TEXT SHOWN —
========

The chemical design space of HaPs is very much combinatorial and raises challenges for experimentalists to perform effective screening. First principles-based density functional theory (DFT) simulations have been systematically performed to study the optoelectronic properties of HaPs as a function of structure, composition, and defects. The expense of standard DFT computations is reasonable when searching for new promising candidates in such a boundless space. Recently, DFT simulations have been reliably used for modeling structure, heat of formation or decomposition, band gaps, optical absorption spectra, and defect formation energies of a variety of HaPs.2,16 High-throughput DFT (HT-DFT) computations provide the most effective way to screen across a large space of hybrid and inorganic ABX3 halide perovskites. An examination of the HaP-related computational literature reveals that there have been numerous medium (∼102 data points) to large (∼103 or more data points) DFT datasets reported for HaPs, which have been successfully used to screen promising materials with desired stability and formability as well as PV-suitable band gaps, among other properties.12,17–19
A clear limitation of HT-DFT-driven screening is the computational expense of applying a suitably advanced level of theory across a large number of materials. This problem is typically addressed by coupling DFT computations with state-of-the-art machine learning (ML) or artificial intelligence (AI) techniques. Within the area of perovskites, there are many examples in the literature where DFT datasets and suitable atomic/structural/compositional descriptors have been used to train a variety of ML-based predictive and classification models, leading to accelerated prediction of lattice constants, formation energies, band gaps, and other important properties.18,20,21 Such DFT-ML models, once rigorously trained and tested, are deployed for high-throughput screening across massive datasets of unknown perovskites. We recently published a thorough overview of many such efforts applying DFT and/or ML towards halide perovskite discovery.22
In this work, we report a large HT-DFT dataset of 495 chemically distinct, pseudo-cubic, halide perovskite alloys. This dataset builds upon the 229 compounds reported in prior work by Mannodi-Kanakkithodi and Chan,16 adding more types of mixing, better property estimates, and detailed analysis of trends and correlations. The relatively large size of this dataset is intended to provide an initial sampling suitable for a guided search within the HaP alloy space. In this dataset, all perovskite structures are cubic or pseudo-cubic, and the focus is more on investigating the dependence of computed properties on composition, and specifically the type of alloying.

========

WHAT YOU NEED TO DO —
(1) According to the passage on halide perovskites, how many compounds did the prior work by Mannodi-Kanakkithodi and Chan report?
(2) Echo a stretch of the rows verbatim. Begin at the line of the rows that contains "Task: Switch to the Дополнительно tab" and stop after the line that contains "click(1160, 47)", including both of these lines.
The passage on halide perovskites and the rows that follow are unrelated materials.

========

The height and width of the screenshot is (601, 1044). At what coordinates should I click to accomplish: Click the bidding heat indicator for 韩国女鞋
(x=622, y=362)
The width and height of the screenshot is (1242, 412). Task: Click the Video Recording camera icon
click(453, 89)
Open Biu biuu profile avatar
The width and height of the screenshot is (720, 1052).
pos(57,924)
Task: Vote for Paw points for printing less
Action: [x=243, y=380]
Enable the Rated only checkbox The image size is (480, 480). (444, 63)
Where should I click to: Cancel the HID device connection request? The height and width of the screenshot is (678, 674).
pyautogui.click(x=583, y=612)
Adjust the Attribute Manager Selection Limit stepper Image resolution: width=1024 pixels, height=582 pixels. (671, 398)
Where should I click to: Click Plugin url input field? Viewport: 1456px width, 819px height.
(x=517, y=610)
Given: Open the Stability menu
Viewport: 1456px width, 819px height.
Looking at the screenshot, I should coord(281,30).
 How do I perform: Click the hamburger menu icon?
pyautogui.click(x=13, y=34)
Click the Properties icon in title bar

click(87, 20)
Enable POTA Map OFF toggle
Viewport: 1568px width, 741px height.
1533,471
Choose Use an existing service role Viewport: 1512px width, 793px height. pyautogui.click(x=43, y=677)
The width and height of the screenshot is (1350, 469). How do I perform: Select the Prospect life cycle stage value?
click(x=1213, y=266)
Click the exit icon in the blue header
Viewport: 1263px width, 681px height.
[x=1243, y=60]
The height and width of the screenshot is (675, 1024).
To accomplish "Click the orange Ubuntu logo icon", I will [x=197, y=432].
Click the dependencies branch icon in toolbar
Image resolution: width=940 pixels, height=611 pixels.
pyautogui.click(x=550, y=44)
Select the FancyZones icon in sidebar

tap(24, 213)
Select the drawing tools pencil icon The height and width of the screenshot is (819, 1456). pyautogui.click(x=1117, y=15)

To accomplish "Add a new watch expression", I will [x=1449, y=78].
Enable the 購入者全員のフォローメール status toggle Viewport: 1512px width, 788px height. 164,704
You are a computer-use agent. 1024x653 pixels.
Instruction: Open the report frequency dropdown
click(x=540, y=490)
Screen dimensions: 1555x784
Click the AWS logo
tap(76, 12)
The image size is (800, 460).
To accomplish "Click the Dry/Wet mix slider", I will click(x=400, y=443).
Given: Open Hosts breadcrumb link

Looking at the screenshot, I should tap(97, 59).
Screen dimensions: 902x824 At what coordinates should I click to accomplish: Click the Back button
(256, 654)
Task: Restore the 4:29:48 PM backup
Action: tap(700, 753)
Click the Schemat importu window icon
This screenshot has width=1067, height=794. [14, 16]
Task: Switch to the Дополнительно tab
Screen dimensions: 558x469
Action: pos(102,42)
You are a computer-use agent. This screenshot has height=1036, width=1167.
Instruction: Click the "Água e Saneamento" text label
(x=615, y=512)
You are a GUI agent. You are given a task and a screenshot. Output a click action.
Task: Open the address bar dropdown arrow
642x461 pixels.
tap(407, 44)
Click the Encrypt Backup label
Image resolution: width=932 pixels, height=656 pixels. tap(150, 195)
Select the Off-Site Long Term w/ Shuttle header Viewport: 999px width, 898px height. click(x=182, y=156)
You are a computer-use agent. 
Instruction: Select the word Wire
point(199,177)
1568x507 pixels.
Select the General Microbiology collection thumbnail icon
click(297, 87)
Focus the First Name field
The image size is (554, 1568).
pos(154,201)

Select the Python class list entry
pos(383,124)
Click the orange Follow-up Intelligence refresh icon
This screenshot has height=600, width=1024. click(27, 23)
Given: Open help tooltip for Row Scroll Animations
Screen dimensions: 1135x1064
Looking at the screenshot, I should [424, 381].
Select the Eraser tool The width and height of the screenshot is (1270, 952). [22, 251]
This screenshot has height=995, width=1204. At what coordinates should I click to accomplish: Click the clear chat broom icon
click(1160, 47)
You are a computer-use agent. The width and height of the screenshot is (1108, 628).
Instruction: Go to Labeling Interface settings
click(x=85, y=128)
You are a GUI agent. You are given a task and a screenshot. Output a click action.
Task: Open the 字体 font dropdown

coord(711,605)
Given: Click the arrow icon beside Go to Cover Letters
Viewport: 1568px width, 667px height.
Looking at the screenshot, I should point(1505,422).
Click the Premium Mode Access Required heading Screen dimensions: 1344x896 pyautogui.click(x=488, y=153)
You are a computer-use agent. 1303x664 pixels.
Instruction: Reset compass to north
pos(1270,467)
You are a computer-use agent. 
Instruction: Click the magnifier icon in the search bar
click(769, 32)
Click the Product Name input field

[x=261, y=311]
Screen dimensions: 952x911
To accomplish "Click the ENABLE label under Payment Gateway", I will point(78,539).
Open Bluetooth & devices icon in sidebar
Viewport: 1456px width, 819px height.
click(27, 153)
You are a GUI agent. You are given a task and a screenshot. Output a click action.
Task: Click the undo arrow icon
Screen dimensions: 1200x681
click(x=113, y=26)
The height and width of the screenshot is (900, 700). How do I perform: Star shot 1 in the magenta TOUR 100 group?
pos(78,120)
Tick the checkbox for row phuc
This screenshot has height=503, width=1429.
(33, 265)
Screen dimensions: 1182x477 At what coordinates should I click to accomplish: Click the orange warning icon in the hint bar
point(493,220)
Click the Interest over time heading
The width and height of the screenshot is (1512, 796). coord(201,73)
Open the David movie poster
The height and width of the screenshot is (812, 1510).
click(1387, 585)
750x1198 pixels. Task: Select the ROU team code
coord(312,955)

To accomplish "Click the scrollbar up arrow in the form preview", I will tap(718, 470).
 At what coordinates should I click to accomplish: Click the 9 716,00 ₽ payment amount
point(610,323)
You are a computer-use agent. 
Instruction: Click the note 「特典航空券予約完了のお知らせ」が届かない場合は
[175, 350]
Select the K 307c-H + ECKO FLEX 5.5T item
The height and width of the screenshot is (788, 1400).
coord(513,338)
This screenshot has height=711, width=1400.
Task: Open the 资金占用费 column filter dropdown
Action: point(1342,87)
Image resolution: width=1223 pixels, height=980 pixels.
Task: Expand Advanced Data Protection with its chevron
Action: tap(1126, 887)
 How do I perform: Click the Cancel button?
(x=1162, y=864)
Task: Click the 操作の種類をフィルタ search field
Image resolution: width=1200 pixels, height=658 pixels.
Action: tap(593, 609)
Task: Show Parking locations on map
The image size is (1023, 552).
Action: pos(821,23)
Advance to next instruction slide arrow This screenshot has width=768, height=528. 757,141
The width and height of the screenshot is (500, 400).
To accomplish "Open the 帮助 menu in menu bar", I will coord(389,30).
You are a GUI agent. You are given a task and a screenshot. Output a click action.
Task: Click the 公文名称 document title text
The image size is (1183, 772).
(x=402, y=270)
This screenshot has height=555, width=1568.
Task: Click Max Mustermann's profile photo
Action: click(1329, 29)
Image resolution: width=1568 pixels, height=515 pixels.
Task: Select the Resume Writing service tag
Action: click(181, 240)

========

ANSWERS PER TASK —
(1) The prior work reported 229 compounds.

(2)
Task: Switch to the Дополнительно tab
Screen dimensions: 558x469
Action: pos(102,42)
You are a computer-use agent. This screenshot has height=1036, width=1167.
Instruction: Click the "Água e Saneamento" text label
(x=615, y=512)
You are a GUI agent. You are given a task and a screenshot. Output a click action.
Task: Open the address bar dropdown arrow
642x461 pixels.
tap(407, 44)
Click the Encrypt Backup label
Image resolution: width=932 pixels, height=656 pixels. tap(150, 195)
Select the Off-Site Long Term w/ Shuttle header Viewport: 999px width, 898px height. click(x=182, y=156)
You are a computer-use agent. 
Instruction: Select the word Wire
point(199,177)
1568x507 pixels.
Select the General Microbiology collection thumbnail icon
click(297, 87)
Focus the First Name field
The image size is (554, 1568).
pos(154,201)

Select the Python class list entry
pos(383,124)
Click the orange Follow-up Intelligence refresh icon
This screenshot has height=600, width=1024. click(27, 23)
Given: Open help tooltip for Row Scroll Animations
Screen dimensions: 1135x1064
Looking at the screenshot, I should [424, 381].
Select the Eraser tool The width and height of the screenshot is (1270, 952). [22, 251]
This screenshot has height=995, width=1204. At what coordinates should I click to accomplish: Click the clear chat broom icon
click(1160, 47)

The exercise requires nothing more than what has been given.